───── DATASET RECORDS ─────
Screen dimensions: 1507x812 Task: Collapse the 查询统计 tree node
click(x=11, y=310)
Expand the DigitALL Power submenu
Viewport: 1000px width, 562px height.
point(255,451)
─────
───── DATASET RECORDS ─────
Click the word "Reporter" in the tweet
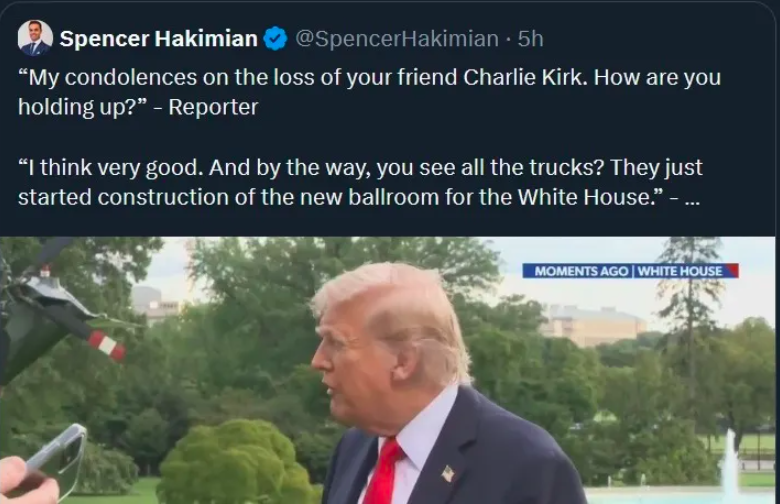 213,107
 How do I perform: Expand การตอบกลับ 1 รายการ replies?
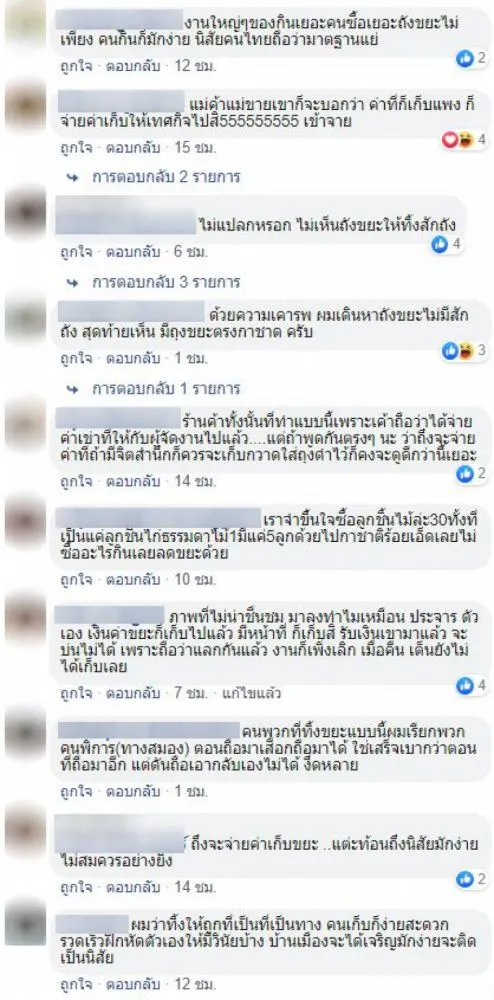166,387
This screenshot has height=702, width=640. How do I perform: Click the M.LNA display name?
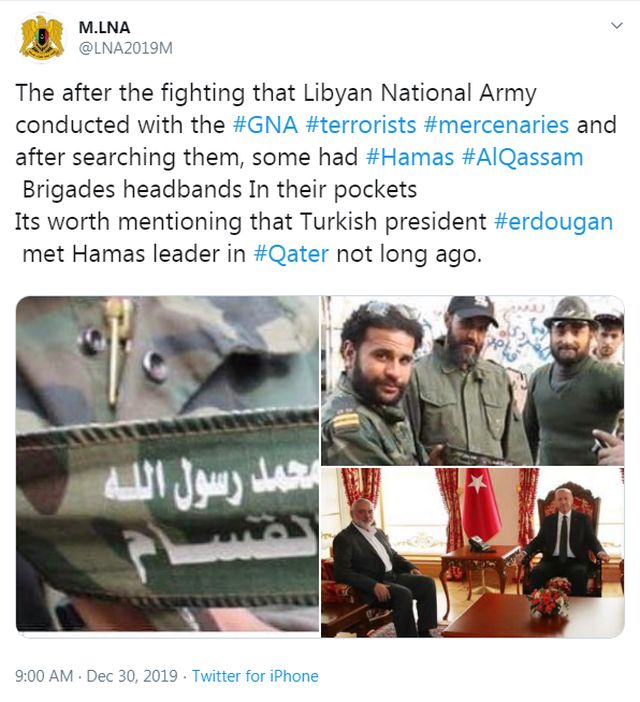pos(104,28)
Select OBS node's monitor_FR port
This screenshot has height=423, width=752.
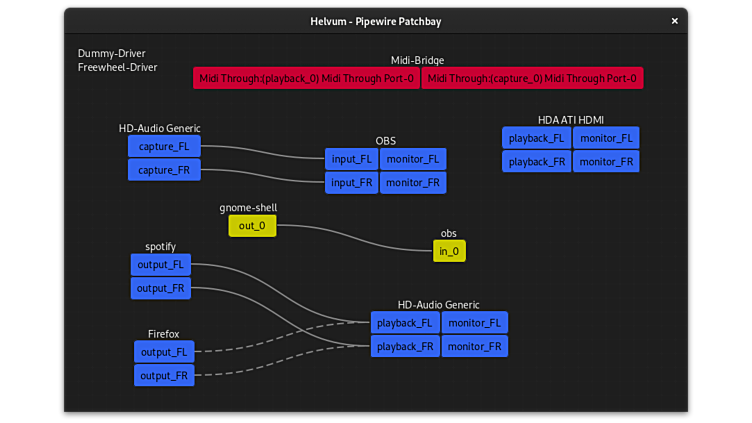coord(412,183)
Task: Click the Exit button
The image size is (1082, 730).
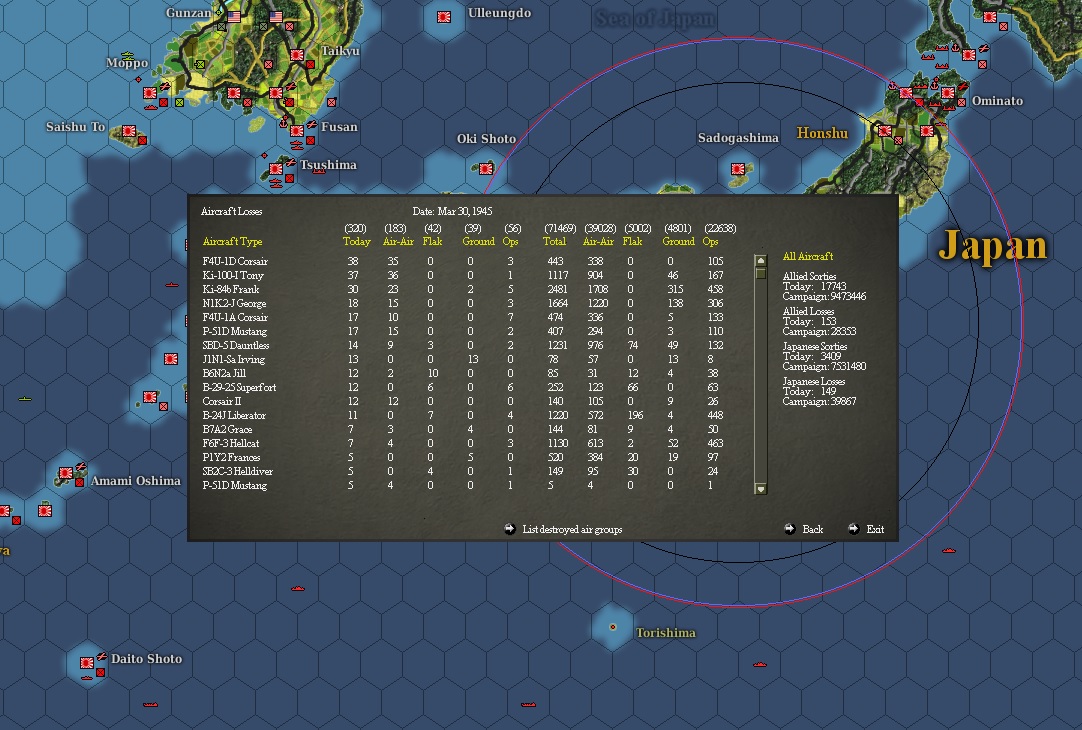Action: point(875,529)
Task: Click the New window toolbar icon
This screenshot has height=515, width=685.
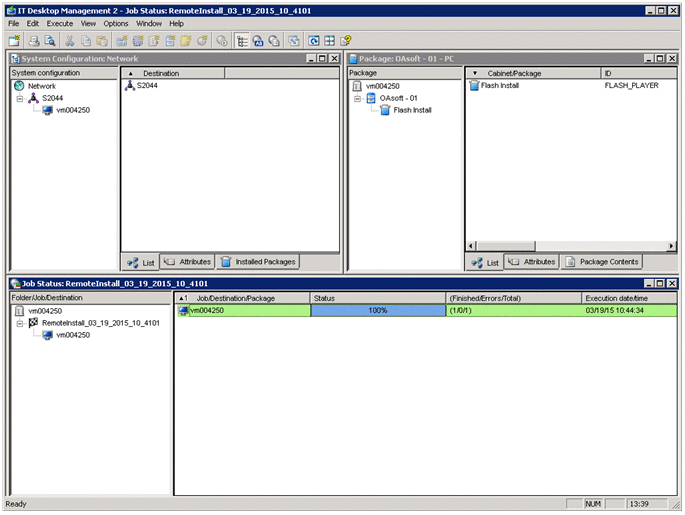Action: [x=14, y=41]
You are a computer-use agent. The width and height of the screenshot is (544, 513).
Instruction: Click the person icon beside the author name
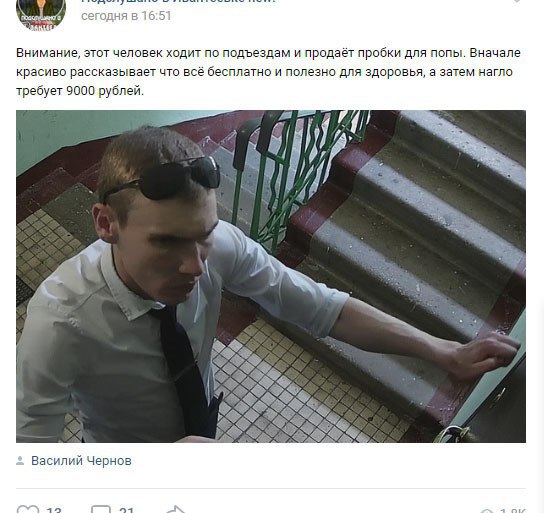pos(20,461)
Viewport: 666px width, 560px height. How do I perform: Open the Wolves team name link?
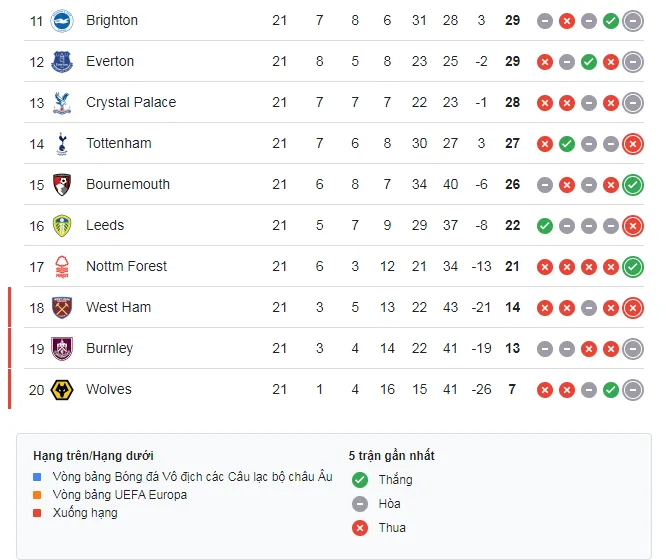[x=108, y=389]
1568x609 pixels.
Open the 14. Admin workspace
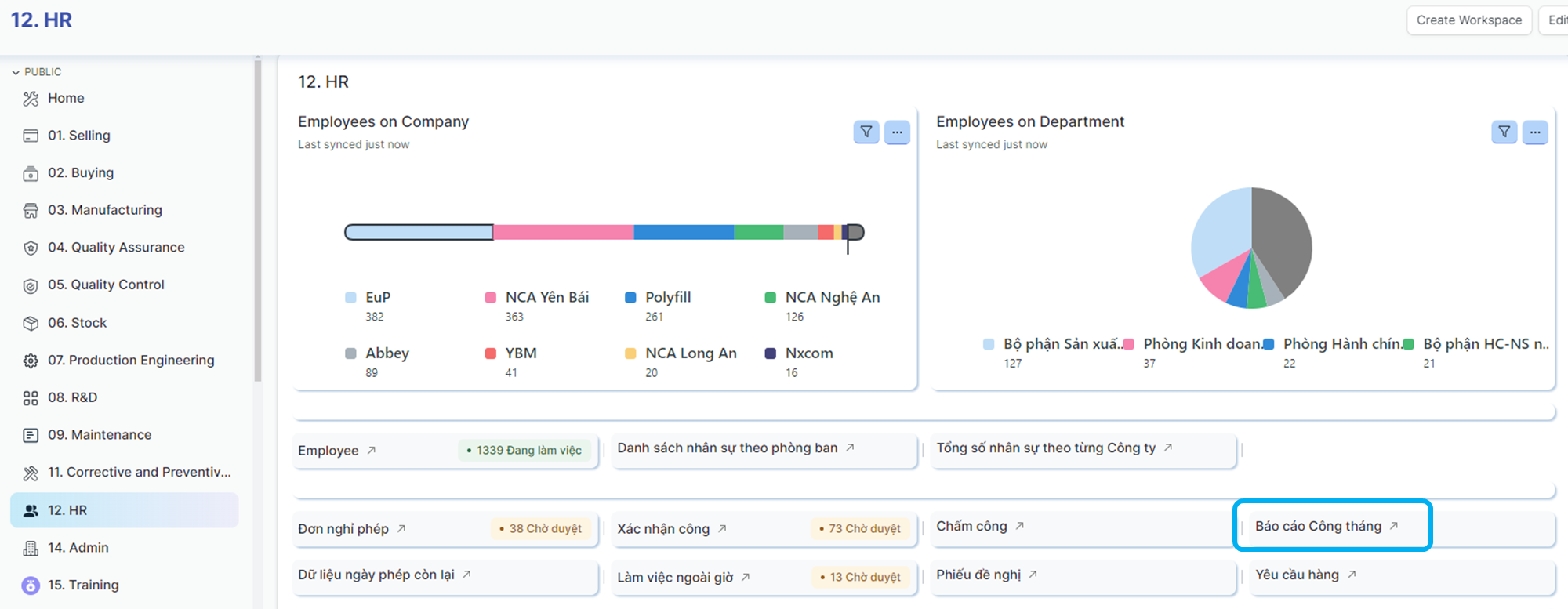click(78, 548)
─────
───── DATASET RECORDS ─────
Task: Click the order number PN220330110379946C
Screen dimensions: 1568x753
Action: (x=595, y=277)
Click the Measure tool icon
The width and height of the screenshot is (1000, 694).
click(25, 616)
─────
INSTRUCTIONS FOR THE TASK » Could you repeat, exactly, only the lines above starting at the one that has "Select OBS node's monitor_FR port" and stopping after the one that has "You are a computer-use", without the pictures?

COMPLETED EXERCISE »
Select OBS node's monitor_FR port
This screenshot has height=423, width=752.
coord(412,183)
Task: Click the Exit button
The image size is (1082, 730).
Action: point(875,529)
Task: Click the New window toolbar icon
This screenshot has height=515, width=685.
Action: [x=14, y=41]
You are a computer-use agent. The width and height of the screenshot is (544, 513).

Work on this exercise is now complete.